楠田氏 今日は、グローバルなITビジネス、また日本についてよくご存じのマイナーさん、バリオスさんのお二人に、いろいろ伺いたいと思います。最近は日本でもシリコンバレー的なものを作ろうということを政府が言い出していますが、日本でDXのテックベンチャーが起業して、グローバルカンパニーとして成長していくことは本当に可能なのでしょうか。世界的なITベンチャーキャピタリストであるマイナーさんは、どうお考えですか。起業しても、世界中の優秀なエンジニアなどの人材が日本に集まってくるでしょうか。シリコンバレーになら行きたいと思うでしょうが、難しいのではないかと私は少し懐疑的なのですが。

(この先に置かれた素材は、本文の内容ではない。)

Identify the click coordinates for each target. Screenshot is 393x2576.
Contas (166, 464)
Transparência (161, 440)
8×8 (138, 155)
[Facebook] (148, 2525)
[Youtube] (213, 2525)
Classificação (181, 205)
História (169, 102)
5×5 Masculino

マイナー氏 以前は私も懐疑的でした。ただ、10年ほど前、山形県鶴岡市に本社を置き、世界初の合成クモ糸繊維を開発したスパイバーというスタートアップ企業を知り、関心を持つようになりました。当時は、鶴岡でなくシリコンバレーに移転すれば資金も集まるし、何より世界中から一流の研究者が集まるだろうと考えていたのですが、実際は違いました。今ではスパイバーは人工構造タンパク質の分野で世界的に知られるベンチャーとなり、この企業がやろうとしていることのすごさに感動した世界の研究者が、イタリアやインドやアメリカなどから日本語を全くわからないのに応募してきて、東京ではなく鶴岡で現在20名ほどが研究開発に携わっていると聞いています。

楠田氏 なるほど。バリオスさんはどうお考えですか。

バリオス氏 シリコンバレーでないといけないということは必ずしもないと思います。例えば、私はインドで仕事をしたことがありますが、バンガロールという都市はインドのシリコンバレーと呼ばれ、テックハブになっています。ですから、日本でも同じことができると思います。環境とアイデアとリーダーシップがあれば、道は開けると思います。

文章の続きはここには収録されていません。